> [PROBLEM DETAILS]: Copy the lines from the one containing "I will point(773,614)." through the one containing "(x=257, y=238)", both included, and change "header" to "heading". Leave everything else in them as it is.

> [Records pointing to text and elements]:
——————

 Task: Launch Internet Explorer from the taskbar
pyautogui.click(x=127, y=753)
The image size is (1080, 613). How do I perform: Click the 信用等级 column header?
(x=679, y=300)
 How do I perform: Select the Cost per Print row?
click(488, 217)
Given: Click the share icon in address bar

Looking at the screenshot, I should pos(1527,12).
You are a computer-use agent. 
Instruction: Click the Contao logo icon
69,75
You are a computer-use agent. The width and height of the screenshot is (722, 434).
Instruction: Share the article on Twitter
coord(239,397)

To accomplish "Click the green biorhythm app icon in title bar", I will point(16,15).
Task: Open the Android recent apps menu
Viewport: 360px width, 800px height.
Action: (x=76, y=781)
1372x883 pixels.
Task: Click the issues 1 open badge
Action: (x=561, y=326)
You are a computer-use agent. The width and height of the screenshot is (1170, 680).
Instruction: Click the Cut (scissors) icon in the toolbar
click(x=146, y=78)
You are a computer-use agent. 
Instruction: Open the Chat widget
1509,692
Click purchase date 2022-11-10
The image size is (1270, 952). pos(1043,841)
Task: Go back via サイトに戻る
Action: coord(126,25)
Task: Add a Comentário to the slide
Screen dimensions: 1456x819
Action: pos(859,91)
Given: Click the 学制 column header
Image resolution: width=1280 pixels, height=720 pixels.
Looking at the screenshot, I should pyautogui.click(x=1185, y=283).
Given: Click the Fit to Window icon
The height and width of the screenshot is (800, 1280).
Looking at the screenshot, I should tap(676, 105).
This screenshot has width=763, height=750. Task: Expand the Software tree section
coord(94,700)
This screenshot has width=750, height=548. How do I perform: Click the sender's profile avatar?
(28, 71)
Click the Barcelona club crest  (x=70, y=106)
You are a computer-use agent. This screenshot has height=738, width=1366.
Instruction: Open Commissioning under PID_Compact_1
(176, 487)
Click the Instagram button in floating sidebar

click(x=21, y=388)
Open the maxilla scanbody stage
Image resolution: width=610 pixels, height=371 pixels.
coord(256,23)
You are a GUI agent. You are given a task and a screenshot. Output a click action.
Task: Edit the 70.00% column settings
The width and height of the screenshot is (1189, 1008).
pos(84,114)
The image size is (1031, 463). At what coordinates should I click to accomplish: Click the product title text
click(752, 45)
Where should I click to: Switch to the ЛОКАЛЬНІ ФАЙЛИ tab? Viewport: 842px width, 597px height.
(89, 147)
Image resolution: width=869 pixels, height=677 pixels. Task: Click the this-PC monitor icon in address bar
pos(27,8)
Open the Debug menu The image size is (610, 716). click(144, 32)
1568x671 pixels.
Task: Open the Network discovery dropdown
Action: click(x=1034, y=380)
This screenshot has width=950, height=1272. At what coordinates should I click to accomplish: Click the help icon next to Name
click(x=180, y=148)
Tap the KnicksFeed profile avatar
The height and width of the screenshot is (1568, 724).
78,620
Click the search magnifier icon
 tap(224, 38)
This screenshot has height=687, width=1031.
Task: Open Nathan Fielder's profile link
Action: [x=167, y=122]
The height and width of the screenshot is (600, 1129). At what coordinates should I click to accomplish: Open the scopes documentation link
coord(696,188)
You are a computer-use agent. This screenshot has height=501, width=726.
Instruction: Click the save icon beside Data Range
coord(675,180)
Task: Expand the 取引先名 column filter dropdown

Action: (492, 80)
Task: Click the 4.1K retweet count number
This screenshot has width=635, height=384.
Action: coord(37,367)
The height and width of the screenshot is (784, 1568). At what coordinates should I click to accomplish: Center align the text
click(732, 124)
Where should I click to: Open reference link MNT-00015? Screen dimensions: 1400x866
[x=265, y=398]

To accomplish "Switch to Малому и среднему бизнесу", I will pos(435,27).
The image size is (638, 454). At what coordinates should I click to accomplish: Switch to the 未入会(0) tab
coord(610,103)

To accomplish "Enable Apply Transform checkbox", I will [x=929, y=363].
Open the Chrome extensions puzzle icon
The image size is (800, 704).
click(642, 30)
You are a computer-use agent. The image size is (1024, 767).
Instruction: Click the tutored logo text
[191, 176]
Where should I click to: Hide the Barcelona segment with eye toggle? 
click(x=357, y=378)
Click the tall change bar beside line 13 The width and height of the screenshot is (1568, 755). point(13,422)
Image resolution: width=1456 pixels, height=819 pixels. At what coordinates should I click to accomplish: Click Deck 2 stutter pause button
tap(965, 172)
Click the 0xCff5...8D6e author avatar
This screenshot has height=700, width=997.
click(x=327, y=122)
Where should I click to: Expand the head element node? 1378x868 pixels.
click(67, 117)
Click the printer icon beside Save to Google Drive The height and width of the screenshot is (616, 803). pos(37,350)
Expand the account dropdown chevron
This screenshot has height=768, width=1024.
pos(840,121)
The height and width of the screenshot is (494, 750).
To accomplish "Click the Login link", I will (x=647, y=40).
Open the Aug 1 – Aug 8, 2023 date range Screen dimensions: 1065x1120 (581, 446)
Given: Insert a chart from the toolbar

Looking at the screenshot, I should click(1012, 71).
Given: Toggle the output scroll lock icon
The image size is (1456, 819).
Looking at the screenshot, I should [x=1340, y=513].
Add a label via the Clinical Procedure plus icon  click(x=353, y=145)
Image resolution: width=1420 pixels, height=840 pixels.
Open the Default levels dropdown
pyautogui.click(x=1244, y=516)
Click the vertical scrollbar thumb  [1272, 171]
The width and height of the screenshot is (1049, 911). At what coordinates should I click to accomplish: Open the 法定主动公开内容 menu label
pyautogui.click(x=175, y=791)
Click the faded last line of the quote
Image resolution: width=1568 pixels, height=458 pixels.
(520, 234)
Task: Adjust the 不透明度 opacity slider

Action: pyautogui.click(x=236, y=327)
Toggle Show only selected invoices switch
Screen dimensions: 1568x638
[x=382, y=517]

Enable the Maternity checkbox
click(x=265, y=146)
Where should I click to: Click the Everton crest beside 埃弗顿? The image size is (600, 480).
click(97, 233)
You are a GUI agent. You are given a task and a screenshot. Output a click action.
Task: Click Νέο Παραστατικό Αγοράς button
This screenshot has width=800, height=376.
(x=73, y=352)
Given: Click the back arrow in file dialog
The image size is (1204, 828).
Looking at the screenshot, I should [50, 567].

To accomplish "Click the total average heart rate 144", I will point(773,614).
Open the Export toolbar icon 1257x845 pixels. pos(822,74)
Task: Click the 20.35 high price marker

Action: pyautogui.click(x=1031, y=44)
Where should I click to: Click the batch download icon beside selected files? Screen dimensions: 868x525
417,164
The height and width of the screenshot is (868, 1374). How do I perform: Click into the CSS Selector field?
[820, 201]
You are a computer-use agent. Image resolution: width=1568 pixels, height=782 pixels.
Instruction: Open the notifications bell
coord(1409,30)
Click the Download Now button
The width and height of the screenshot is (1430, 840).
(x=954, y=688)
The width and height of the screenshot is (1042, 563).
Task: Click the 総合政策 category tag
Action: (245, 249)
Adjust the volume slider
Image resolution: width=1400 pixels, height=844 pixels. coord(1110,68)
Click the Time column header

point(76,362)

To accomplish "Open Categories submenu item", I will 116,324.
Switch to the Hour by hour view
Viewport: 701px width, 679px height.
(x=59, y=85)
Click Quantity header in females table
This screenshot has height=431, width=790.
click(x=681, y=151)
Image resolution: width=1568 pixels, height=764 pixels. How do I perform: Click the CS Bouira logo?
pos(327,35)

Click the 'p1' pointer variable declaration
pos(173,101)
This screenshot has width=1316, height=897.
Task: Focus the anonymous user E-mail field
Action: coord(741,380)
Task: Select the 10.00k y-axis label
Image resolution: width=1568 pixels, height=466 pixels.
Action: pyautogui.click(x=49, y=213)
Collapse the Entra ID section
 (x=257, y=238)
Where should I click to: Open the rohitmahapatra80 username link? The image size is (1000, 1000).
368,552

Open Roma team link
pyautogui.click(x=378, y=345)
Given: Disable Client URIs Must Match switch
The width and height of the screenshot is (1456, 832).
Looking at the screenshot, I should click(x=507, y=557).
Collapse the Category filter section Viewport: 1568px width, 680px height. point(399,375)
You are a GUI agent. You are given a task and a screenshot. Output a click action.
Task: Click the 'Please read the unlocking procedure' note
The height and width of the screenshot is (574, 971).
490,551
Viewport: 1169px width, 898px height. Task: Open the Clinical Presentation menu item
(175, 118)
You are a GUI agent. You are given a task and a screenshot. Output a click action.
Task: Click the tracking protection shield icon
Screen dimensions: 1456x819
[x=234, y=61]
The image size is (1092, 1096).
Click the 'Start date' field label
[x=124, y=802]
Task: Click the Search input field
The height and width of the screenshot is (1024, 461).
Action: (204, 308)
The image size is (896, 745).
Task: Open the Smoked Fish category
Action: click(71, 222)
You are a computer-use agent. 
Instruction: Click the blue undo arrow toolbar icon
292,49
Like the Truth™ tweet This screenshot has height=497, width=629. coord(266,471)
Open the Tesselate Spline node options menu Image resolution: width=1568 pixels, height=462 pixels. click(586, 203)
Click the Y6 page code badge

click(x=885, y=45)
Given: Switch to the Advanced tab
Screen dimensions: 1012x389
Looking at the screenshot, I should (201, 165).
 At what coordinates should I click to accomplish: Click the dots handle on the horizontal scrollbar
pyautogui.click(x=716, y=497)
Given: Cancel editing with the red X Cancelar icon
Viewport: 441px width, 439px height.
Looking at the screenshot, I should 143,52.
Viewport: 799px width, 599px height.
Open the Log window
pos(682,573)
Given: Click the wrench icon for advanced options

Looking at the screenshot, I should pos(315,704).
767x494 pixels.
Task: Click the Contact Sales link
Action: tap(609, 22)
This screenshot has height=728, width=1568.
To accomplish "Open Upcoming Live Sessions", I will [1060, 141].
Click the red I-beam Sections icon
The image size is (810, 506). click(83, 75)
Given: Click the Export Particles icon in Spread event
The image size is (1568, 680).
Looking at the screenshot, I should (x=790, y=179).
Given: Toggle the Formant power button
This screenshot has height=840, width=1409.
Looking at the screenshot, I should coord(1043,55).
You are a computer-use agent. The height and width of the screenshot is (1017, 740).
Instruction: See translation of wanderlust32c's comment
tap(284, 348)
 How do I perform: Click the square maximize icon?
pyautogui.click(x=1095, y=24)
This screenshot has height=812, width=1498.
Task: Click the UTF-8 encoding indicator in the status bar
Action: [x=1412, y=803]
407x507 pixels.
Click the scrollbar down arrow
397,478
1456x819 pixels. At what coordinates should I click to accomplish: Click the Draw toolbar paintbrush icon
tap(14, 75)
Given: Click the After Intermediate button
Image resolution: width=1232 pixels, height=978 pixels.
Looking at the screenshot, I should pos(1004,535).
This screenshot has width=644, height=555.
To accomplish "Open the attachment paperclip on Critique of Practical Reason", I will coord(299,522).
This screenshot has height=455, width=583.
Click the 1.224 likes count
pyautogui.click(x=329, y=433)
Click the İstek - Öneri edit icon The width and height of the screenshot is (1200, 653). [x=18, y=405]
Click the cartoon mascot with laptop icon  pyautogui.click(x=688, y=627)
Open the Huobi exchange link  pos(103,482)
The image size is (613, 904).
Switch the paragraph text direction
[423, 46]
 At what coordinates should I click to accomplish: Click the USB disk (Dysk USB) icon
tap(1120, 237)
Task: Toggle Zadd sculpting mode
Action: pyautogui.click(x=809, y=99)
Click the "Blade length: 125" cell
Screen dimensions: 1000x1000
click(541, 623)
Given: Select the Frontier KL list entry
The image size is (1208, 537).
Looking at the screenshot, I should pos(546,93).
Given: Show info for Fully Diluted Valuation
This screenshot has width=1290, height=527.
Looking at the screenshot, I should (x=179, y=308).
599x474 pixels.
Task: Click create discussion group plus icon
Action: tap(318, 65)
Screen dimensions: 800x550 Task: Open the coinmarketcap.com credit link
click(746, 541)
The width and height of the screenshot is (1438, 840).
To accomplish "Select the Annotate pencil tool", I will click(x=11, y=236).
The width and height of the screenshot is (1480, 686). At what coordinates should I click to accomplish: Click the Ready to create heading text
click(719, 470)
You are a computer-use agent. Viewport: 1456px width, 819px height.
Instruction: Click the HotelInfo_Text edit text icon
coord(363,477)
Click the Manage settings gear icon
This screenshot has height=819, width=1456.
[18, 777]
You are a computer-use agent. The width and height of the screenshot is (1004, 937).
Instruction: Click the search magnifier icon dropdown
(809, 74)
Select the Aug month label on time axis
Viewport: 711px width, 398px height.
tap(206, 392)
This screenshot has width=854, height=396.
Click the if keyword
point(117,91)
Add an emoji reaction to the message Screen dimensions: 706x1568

——————

> [SOLUTION]:
To accomplish "Click the total average heart rate 144", I will point(773,614).
Open the Export toolbar icon 1257x845 pixels. pos(822,74)
Task: Click the 20.35 high price marker

Action: pyautogui.click(x=1031, y=44)
Where should I click to: Click the batch download icon beside selected files? Screen dimensions: 868x525
417,164
The height and width of the screenshot is (868, 1374). How do I perform: Click into the CSS Selector field?
[820, 201]
You are a computer-use agent. Image resolution: width=1568 pixels, height=782 pixels.
Instruction: Open the notifications bell
coord(1409,30)
Click the Download Now button
The width and height of the screenshot is (1430, 840).
(x=954, y=688)
The width and height of the screenshot is (1042, 563).
Task: Click the 総合政策 category tag
Action: (245, 249)
Adjust the volume slider
Image resolution: width=1400 pixels, height=844 pixels. coord(1110,68)
Click the Time column heading

point(76,362)

To accomplish "Open Categories submenu item", I will 116,324.
Switch to the Hour by hour view
Viewport: 701px width, 679px height.
(x=59, y=85)
Click Quantity heading in females table
This screenshot has height=431, width=790.
click(x=681, y=151)
Image resolution: width=1568 pixels, height=764 pixels. How do I perform: Click the CS Bouira logo?
pos(327,35)

Click the 'p1' pointer variable declaration
pos(173,101)
This screenshot has width=1316, height=897.
Task: Focus the anonymous user E-mail field
Action: coord(741,380)
Task: Select the 10.00k y-axis label
Image resolution: width=1568 pixels, height=466 pixels.
Action: pyautogui.click(x=49, y=213)
Collapse the Entra ID section
 (x=257, y=238)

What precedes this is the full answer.